When you start with a project, you’ll want to upload a dataset.

Objectives#

In this section, you will:

  • Upload a local CSV file to Dataiku.

Prerequisites#

To complete this tutorial, you’ll need:

Create the project#

  1. From the Dataiku Design homepage, click + New Project.

  2. Select Learning projects.

  3. Search for and select Create Your First Project.

  4. Click Install.

  5. From the project homepage, click Go to Flow (or g + f).

Note

You can also download the starter project from this website and import it as a zip file.

Use case summary#

Let’s say we’re a financial company that uses some credit card data to detect fraudulent transactions.

The project comes with two data sources (tx and merchants) and you’ll add a third one (cards).

The table below describes each of these three datasets.

Dataset

Description

tx

Each row is a unique credit card transaction with information such as the card that was used and the merchant where the transaction was made.

It also indicates whether the transaction has either been:

  • Authorized (a score of 1 in the authorized_flag column)

  • Flagged for potential fraud (a score of 0)

merchants

Each row is a unique merchant with information such as the merchant’s location and category.

cards

(to be uploaded)

Each row is a unique credit card ID with information such as the card’s activation month or the cardholder’s FICO score (a common measure of creditworthiness in the US).

Import data#

Dataiku lets you connect to a wide variety of data sources, but for this tutorial, let’s start by uploading a local file.
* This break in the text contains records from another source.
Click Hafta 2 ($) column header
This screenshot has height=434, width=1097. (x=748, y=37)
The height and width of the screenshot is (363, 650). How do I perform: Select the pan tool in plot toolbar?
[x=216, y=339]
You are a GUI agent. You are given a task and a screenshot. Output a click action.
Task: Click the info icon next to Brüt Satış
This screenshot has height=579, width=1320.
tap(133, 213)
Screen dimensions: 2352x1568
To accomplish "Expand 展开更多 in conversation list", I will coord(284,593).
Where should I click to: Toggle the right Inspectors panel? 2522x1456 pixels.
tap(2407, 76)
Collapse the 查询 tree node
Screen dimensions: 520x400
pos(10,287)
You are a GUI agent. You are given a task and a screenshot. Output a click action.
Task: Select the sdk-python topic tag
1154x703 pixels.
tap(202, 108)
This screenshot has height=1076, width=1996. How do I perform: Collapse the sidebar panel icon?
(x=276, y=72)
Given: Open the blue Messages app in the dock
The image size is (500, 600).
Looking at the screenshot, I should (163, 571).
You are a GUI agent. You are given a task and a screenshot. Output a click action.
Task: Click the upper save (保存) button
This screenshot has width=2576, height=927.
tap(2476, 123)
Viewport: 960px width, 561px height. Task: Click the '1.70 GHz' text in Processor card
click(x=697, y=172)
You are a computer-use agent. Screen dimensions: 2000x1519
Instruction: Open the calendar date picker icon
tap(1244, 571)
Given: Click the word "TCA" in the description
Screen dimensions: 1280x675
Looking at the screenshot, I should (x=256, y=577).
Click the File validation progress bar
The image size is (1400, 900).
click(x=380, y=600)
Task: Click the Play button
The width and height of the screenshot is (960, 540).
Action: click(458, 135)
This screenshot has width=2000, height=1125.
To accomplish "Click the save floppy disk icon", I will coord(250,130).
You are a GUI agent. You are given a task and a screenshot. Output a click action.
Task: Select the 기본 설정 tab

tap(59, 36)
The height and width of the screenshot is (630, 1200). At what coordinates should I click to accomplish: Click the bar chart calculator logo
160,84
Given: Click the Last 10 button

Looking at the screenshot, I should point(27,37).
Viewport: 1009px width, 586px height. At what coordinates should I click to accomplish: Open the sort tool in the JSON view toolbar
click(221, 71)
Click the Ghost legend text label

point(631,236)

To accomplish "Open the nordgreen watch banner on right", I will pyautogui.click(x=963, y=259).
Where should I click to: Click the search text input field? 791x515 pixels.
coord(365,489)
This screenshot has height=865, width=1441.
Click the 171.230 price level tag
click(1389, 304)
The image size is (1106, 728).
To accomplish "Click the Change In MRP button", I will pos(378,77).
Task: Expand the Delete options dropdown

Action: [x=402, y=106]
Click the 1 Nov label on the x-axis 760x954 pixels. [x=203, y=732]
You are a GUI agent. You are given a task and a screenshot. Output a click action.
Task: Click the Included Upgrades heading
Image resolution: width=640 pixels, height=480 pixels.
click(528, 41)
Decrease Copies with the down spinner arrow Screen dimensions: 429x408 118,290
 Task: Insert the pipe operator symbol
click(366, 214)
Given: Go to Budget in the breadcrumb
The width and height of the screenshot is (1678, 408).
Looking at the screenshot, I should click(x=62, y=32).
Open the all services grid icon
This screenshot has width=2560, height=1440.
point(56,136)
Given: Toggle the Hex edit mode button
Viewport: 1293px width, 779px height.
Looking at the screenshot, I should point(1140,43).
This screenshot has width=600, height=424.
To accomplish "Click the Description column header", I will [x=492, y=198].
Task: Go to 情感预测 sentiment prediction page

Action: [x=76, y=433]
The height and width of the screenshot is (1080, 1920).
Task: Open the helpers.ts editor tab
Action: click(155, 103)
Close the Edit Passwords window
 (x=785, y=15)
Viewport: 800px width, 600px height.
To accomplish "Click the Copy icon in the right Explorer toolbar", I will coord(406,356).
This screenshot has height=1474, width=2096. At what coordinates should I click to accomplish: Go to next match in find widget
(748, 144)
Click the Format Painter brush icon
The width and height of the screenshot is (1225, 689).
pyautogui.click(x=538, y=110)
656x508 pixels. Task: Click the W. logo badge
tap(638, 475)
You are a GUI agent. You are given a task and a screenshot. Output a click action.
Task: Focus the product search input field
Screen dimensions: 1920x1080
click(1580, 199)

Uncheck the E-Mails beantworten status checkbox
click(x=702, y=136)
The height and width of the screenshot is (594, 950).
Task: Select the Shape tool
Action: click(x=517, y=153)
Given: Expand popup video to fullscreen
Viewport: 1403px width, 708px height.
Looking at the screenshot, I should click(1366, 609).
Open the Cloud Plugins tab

Each row is the latitude and longitude coordinates of a unique credit card holder.

  1. From the Flow, click + Dataset > Upload your files.

    The New Uploaded Files Dataset page opens.

    Note

    If the project was empty, you would have seen a blue button + Import Your First Dataset on the project homepage.

  2. Click Select Files, and choose the cards.csv file.

    Dataiku displays a preview of the cards dataset. As you can see, the data is in a tabular format, with columns (features) and rows (records or observations). Dataiku has correctly set a default dataset name cards based on the file name.

  3. Leave the name cards and click the Configure Format button above the preview.

  4. In the Schema tab, click on Infer Types From Data, and then Confirm so that Dataiku tries to guess the correct storage types based on the current sample.

    A dataiku screenshot showing the Preview on the upload dataset page.

    Note

    Once the dataset is uploaded to your Flow, you can check its schema any time from the Settings > Schema tab, and then infer the types.

  5. Since the result is OK for us, finish importing the dataset by either hitting the Create button or using the shortcut Cmd/Ctrl+S.

This procedure creates the new dataset and lands you on the Explore tab of the cards dataset.

Dataiku screenshot of the Explore tab of a dataset.